This example uses the SIMILARITY procedure to illustrate the accumulation of time-stamped transactional data that has been recorded at no particular frequency into time series data at a specific frequency. After the time series is created, the various SAS/ETS procedures related to time series analysis, similarity analysis, seasonal adjustment and decomposition, modeling, and forecasting can be used to further analyze the time series data.
Suppose that the input data set WORK.RETAIL
contains variables STORE
and TIMESTAMP
and numerous other numeric transaction variables. The BY variable STORE
contains values that break up the transactions into groups (BY groups). The time ID variable TIMESTAMP
contains SAS date values recorded at no particular frequency. The other data set variables contain the numeric transaction
values to be analyzed. It is further assumed that the input data set is sorted by the variables STORE
and TIMESTAMP
.
The following statements form monthly time series from the transactional data based on the median value (ACCUMULATE=MEDIAN) of the transactions recorded with each time period. The accumulated time series values for time periods with no transactions are set to zero instead of missing (SETMISS=0). Only transactions recorded between the first day of 1998 (START=’01JAN1998’D ) and last day of 2000 (END=’31JAN2000’D ) are considered and if needed are extended to include this range.
proc similarity data=work.retail out=mseries; by store; id timestamp interval=month accumulate=median setmiss=0 start='01jan1998'd end ='31dec2000'd; target _NUMERIC_; run;
The monthly time series data are stored in the data WORK.MSERIES
. Each BY group associated with the BY variable STORE
contains an observation for each of the 36 months associated with the years 1998, 1999, and 2000. Each observation contains
the variable STORE
, TIMESTAMP
, and each of the analysis variables in the input DATA= data set.

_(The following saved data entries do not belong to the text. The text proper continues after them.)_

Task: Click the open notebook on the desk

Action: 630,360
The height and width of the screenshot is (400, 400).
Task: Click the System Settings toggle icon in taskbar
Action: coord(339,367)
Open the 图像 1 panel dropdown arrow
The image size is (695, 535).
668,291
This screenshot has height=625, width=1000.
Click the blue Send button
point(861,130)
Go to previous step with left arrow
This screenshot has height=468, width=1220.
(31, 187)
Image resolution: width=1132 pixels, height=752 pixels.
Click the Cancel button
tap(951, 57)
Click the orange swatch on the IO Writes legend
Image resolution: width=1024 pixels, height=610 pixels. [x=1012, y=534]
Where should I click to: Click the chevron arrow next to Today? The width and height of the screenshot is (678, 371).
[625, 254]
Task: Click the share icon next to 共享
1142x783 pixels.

After each set of transactions has been accumulated to form the corresponding time series, the accumulated time series can
be analyzed by using various time series analysis techniques. For example, exponentially weighted moving averages can be used
to smooth each series. The following statements use the EXPAND procedure to smooth the analysis variable named STOREITEM
.
proc expand data=mseries out=smoothed from=month; by store; id timestamp; convert storeitem=smooth / transform=(ewma 0.1); run;
The smoothed series is stored in the data set WORK.SMOOTHED
. The variable SMOOTH
contains the smoothed series.
If the time ID variable TIMESTAMP
contains SAS datetime values instead of SAS date values, the INTERVAL= , START=, and END= options in the SIMILARITY procedure
must be changed accordingly, and the following statements could be used to accumulate the datetime transactions to a monthly
interval:
proc similarity data=work.retail out=tseries; by store; id timestamp interval=dtmonth accumulate=median setmiss=0 start='01jan1998:00:00:00'dt end ='31dec2000:00:00:00'dt; target _NUMERIC_; run;
The monthly time series data are stored in the data WORK.TSERIES
, and the time ID values use a SAS datetime representation.